*EXERCISE OBJECTIVE*: Only the lines from the one containing "The width and height of the screenshot is (552, 388)." through the end of the listing are to be repeated, exactly and without pictures.

*SOURCE DATA*:
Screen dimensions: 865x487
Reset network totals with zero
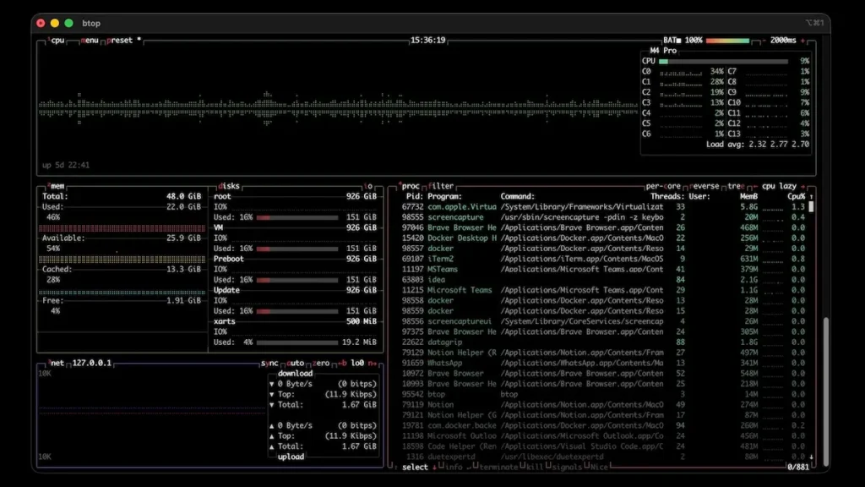point(322,363)
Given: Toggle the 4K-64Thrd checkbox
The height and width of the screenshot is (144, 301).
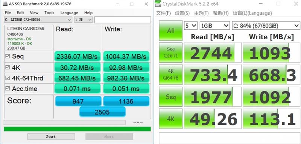Looking at the screenshot, I should coord(8,78).
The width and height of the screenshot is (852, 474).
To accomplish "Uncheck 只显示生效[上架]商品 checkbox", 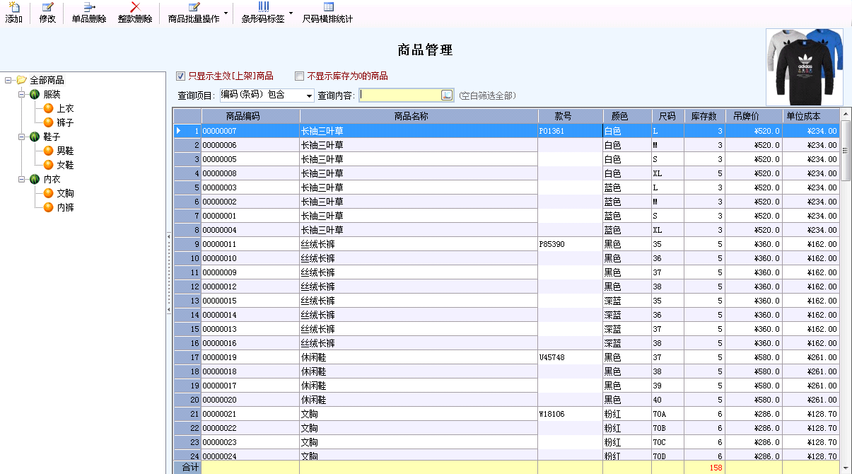I will [x=180, y=76].
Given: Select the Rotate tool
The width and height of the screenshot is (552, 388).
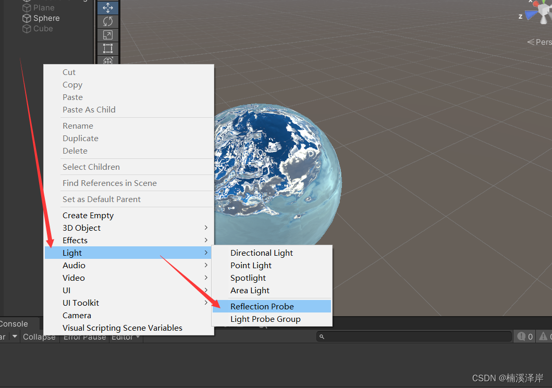Looking at the screenshot, I should 108,21.
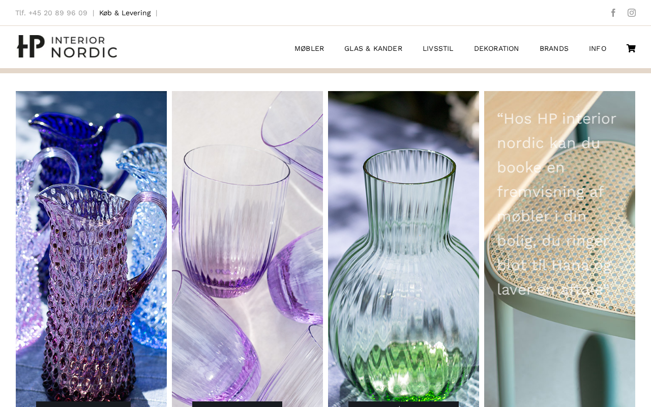This screenshot has height=407, width=651.
Task: Open the LIVSSTIL menu
Action: (x=438, y=48)
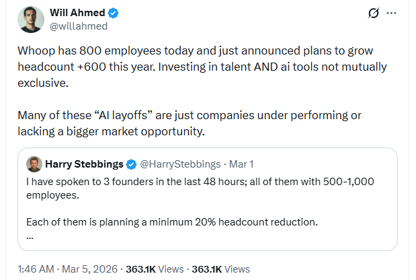Open the Grok explain icon
416x280 pixels.
pos(375,13)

*EXPECTED ANSWER*:
The width and height of the screenshot is (552, 388).
Looking at the screenshot, I should 108,21.
This screenshot has height=407, width=651.
Task: Open the LIVSSTIL menu
Action: (x=438, y=48)
Open the Grok explain icon
416x280 pixels.
pos(375,13)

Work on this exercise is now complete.